◆ Task statement ◆
Working from the records below, return word for word the line that contains "Given: Click the City text field" and each line after it, ending with the last. Skip all pictures.

◆ Material provided ◆

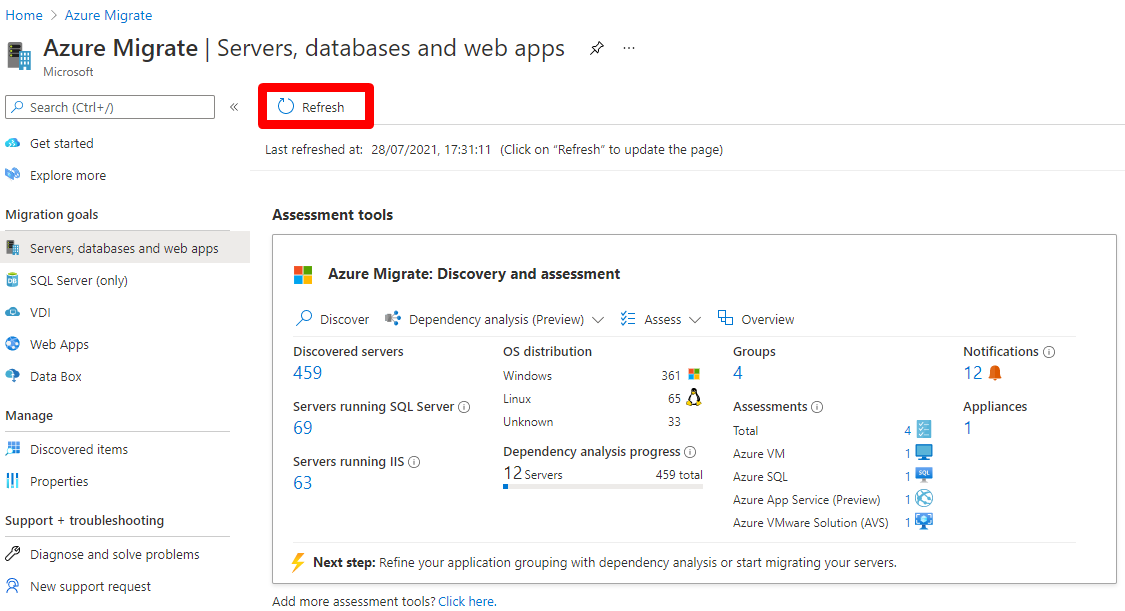
Task: Open the info tooltip next to Assessments
Action: click(x=817, y=406)
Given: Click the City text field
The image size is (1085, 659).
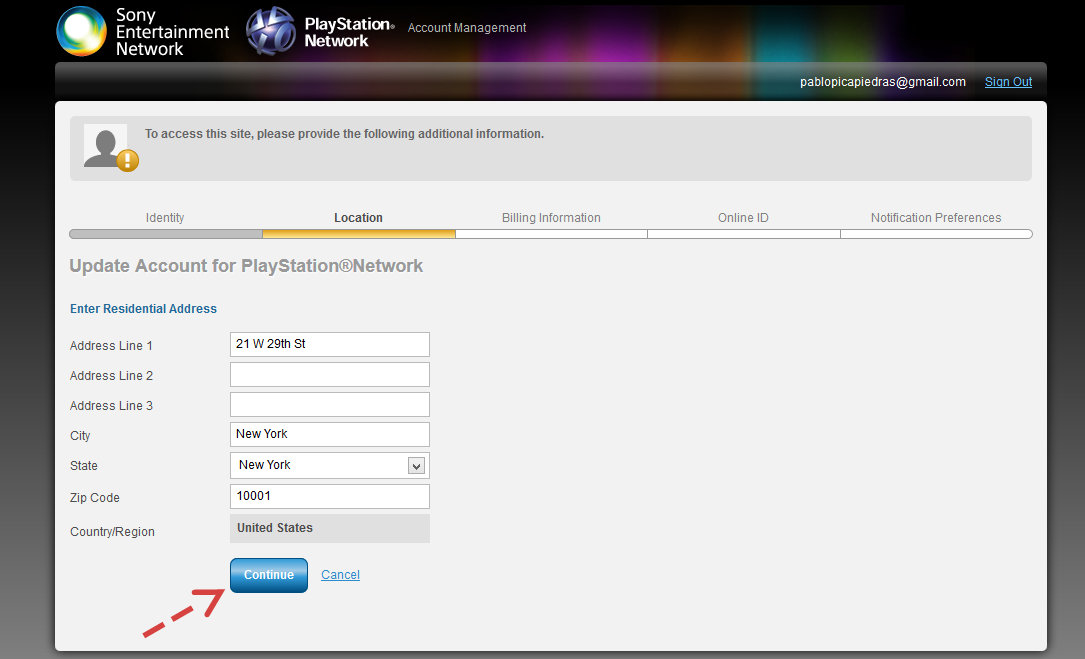Looking at the screenshot, I should [x=329, y=435].
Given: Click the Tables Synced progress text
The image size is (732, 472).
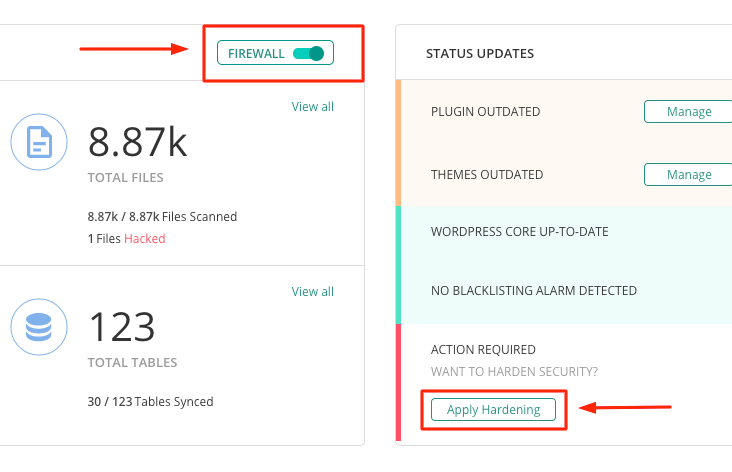Looking at the screenshot, I should tap(150, 402).
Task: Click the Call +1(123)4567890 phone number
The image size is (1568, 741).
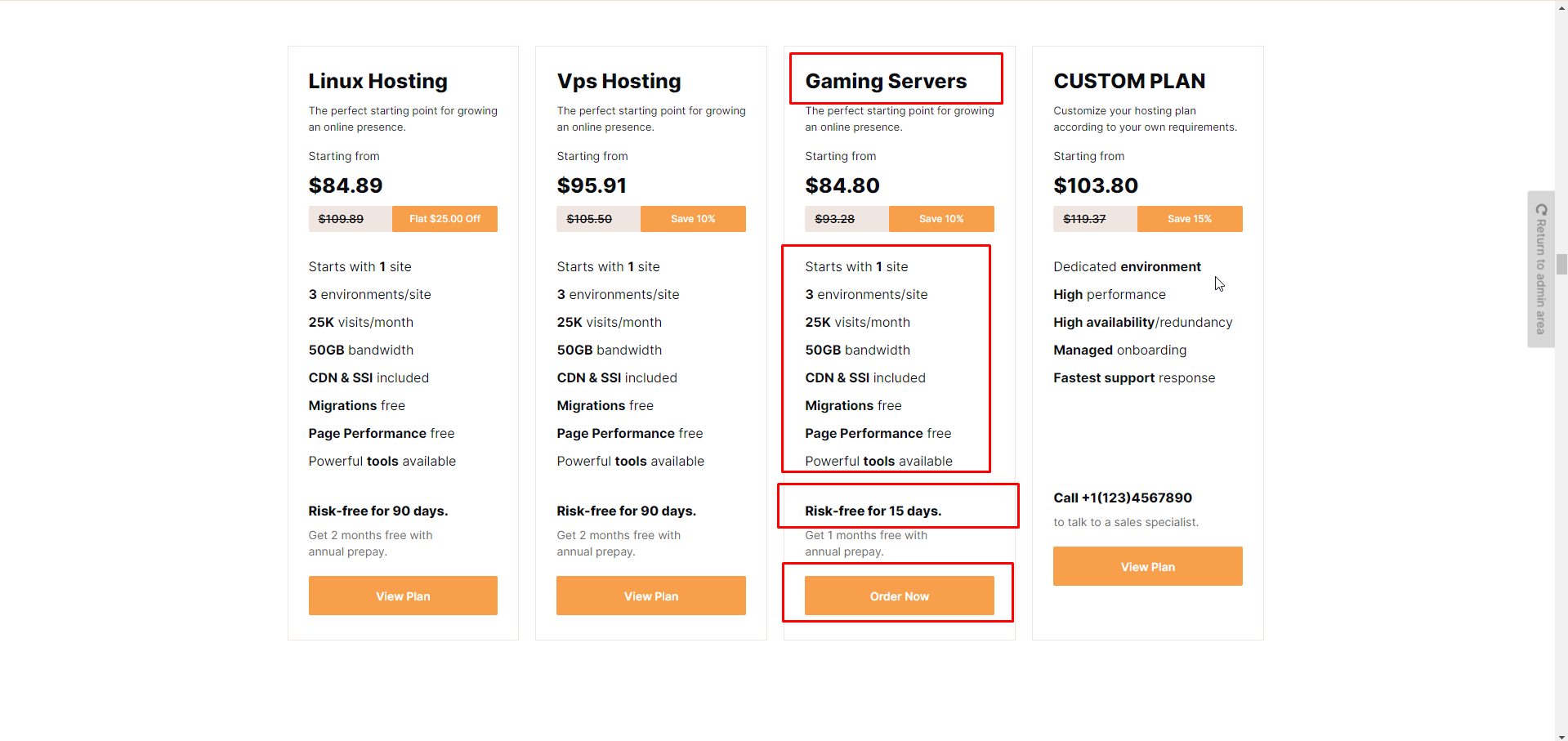Action: (x=1122, y=498)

◆ Task result ◆
Given: Click the City text field
The image size is (1085, 659).
Looking at the screenshot, I should [x=329, y=435].
Given: Click the Tables Synced progress text
The image size is (732, 472).
Looking at the screenshot, I should tap(150, 402).
Task: Click the Call +1(123)4567890 phone number
The image size is (1568, 741).
Action: (x=1122, y=498)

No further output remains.